1. M5 Air is a spec‑bump + price‑rise refresh
The new model simply moves the base from 256 GB to 512 GB and adds a $100 price tag.
“M4 to M5, base storage bumped from 256GB to 512GB, price increased by $100.” – stetrain
“The base 512GB M5 Air is $1100, down from $1200 for 512GB M4 Air.” – SirMaster
2. Apple’s Air remains a value‑heavy choice
Despite the price hike, many users still see the Air as the best bang‑for‑buck laptop, especially for developers and everyday use.
“The base Macbook Air continues to be an absolutely great deal that is actually sufficient for the large majority of full‑stack devs.” – bengale
“The Air is a good value, but the new cheap Macbook will fill the gap.” – cj
3. Thermal throttling and fanless design are a mixed bag
The fanless Air can throttle under sustained heavy load, and some users still worry about heat.
“The M5 Air is fanless but can throttle.” – giwook
“I still have a M4 MBA and I am not a fan of the fanless design under heavy load.” – giwook
4. Linux support remains limited
Apple’s silicon is still largely closed to native Linux, with Asahi only covering older chips and no official BootCamp.
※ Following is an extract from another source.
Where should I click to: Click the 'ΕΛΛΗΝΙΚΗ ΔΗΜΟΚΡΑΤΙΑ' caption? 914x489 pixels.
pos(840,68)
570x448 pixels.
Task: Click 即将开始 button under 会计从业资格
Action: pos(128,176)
“Asahi is great on earlier models but it will not support M5 before it’s behind.” – saghm
“Apple doesn’t support Linux.” – cromka
5. Cellular‑modem debate is niche but persistent
A handful of users want a built‑in cellular modem, but most see it as an unnecessary cost for a laptop that can use a phone hotspot.
“I would love a Mac with cellular built in.” – julianozen
“They don’t have a cellular modem.” – raw_anon_1111
These five themes capture the bulk of the discussion: a modest refresh that raises the price, the Air’s continued value proposition, concerns about heat and throttling, the lack of native Linux support, and the ongoing debate over cellular connectivity.